Access Control & Permissions

Camera footage is sensitive by default, so access to it is layered: the module has to be enabled, the user has to belong to the facility, their role has to permit management actions, and guests get only what a link explicitly grants.

The layers

LayerRule
ModuleThe CCTV module must be enabled for the facility (it requires the Device Management module). No module, no surface — for anyone
FacilityUsers only ever see facilities their account is assigned to. Footage, cameras, settings, and logs are all facility-scoped
RoleViewing and managing CCTV is a management-level capability — facility managers and administrators. It is not exposed to member-level accounts
Guest linksPeople outside Performance Hub get access only through share links — scoped to chosen sections, time-limited, and audited

What staff can do

Facility managers and administrators get the full module: watching (Dashboard, Live View, Timeline, Recordings), acting (retain, download, share, snapshot), and administering (cameras, devices, settings, retention, storage region). Device claiming and camera add/remove live in Device Management and follow that module's permissions.
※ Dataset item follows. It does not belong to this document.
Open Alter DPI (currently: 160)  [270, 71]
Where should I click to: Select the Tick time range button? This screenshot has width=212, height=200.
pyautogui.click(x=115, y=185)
Administrators of multi-facility organisations see each facility's CCTV separately — cameras and footage never blend across facilities, and a user assigned to three of an organisation's ten facilities sees exactly those three.

What guests can do

Exactly what their link grants — and structurally nothing more. The boundaries worth repeating from Sharing & guest access:

  • Only the granted sections (Timeline / Live View / Recordings), inside a stripped-down viewer.
  • No people data, ever — guest access never exposes names, face matches, or people analytics, regardless of what the facility has enabled.
  • No settings, no retention actions, no device controls, no other modules.
  • Access dies with the link's expiry.

Where AI Insights & People permissions differ

The people features carry their own, stricter access rules (who may see identities, manage face recognition, and run reports) — documented with that feature. The rule of thumb: CCTV permissions get you to footage; people permissions get you to identities.

MCP and integrations

Programmatic access (Integrations & MCP) inherits the same model — keys act as the user they belong to, facility scoping applies to every call, and tools are gated by the modules and features the facility actually has. An MCP key can never see more than its owner could in the UI.

Reviewing access

  • Access Logs in the module record viewing sessions — staff and guest — with timestamps (Security & privacy).
  • Review who holds management roles at the facility periodically, and prefer share links over role grants for anyone who only needs to look at footage temporarily.
  • Door unlock actions taken from Live View require a reason and are written to the door unlock logs.